Map of the Banda Arc catalog area


Final Catalog from Chengxin et al., 2022 (txt, 1.7 Mb)

Eastern Indonesia is one of the least well understood geological domains of our planet, and yet the region provides a truly remarkable natural experiment for unraveling the complex dynamics of convergent tectonics. The recent, subduction-related collision of the Australian continental lithosphere with the active Banda arc effectively captures the initiation of convergence orogenesis and offers a rare glimpse into a process that has shaped Earth’s evolution over geologic time, as well as providing fresh insights into seismic hazards confronting the world’s fourth most populous country. A number of mysteries remain about the transition from subduction to arc-continental collision in the Banda arc, reflecting fundamental gaps in the general understanding of collisional tectonics.

Funding sources: AuScope

Southwest Australia 2P/WG (2000-2025)

How to cite:
Reference: Pickle et al., 2026? (TBA).

Map of SW Australia


Final Catalog from Pickle et al., 2025? (TBA))

We present a new machine-learning based catalog of southwestern Australia, a stable intraplate zone primarily comprised of the Archean aged Yilgarn Craton and the continent’s most seismically active region. Over 29,500 events were located between 2000 to May 2025 with 43% of these presumed to be related to anthropogenic mining based on location and temporal filtering. Most (75%) events were located following the new SWAN (2P, 2020) and WA Array networks (WG, 2022) which collectively added ~340 stations from 2020-2025 and were the first to target this region in detail. We observe a very high degree of spatially correlated clustering which contain power-law, Omori-type mainshock-aftershock behavior as well as low volume and low magnitude atemporal clustering we label as “drip-type” behavior.

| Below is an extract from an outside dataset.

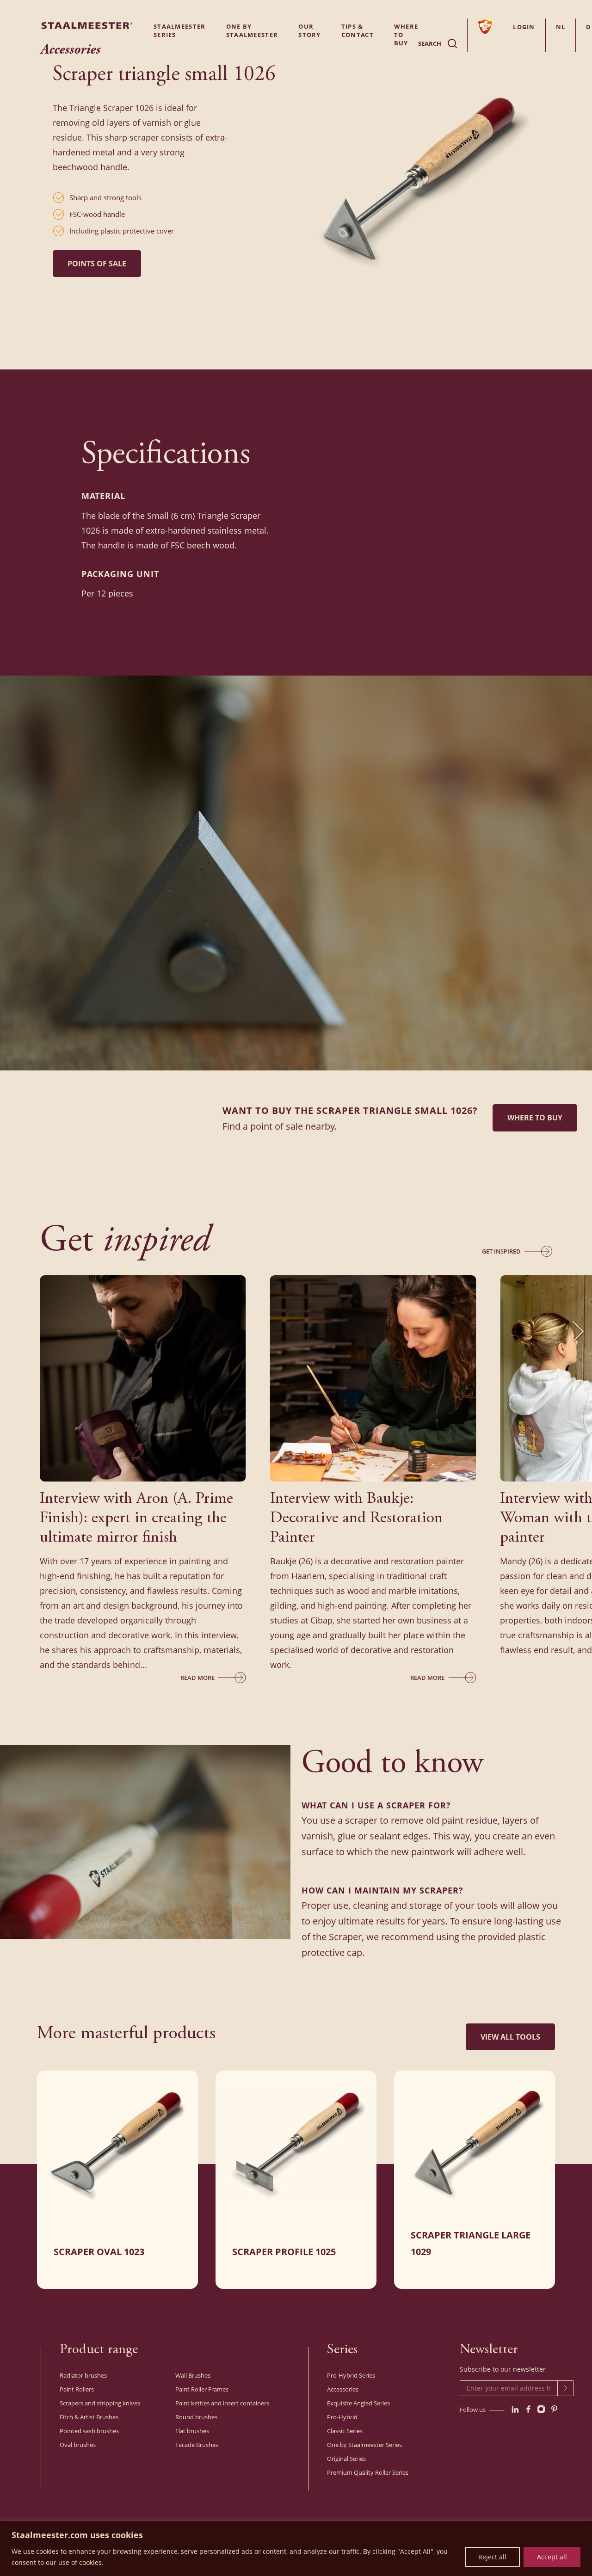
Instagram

Drip-type clustering is presumed to reflect the long-tail baseline activity following the cessation of temporally correlated behavior following large earthquakes but may also be unrelated to past activity. As such, the identification of drip-type clusters could be used to infer the location of prehistoric seismicity and future seismic risk. Three recent significant earthquake sequences were also analyzed in detail: Arthur River (2022), Gnowangerup (2023), and Wyalkatchem (2024), which is still producing significant seismicity as of publication. In each, the distribution of hypocenters is shallow (< 5km) but mostly disorganized, no clear fault plane could be resolved, and the largest event in the sequence was preceded by a significant but smaller magnitude earthquake by several weeks to months. All three sequences also show CMT solutions consistent with the expected west-east compression regime in southwest Australia. “Drip-type” activity preceded both Gnowangerup and Wyalkatchem, but the earthquakes at Arthur River sequence were the first at that location in our catalog.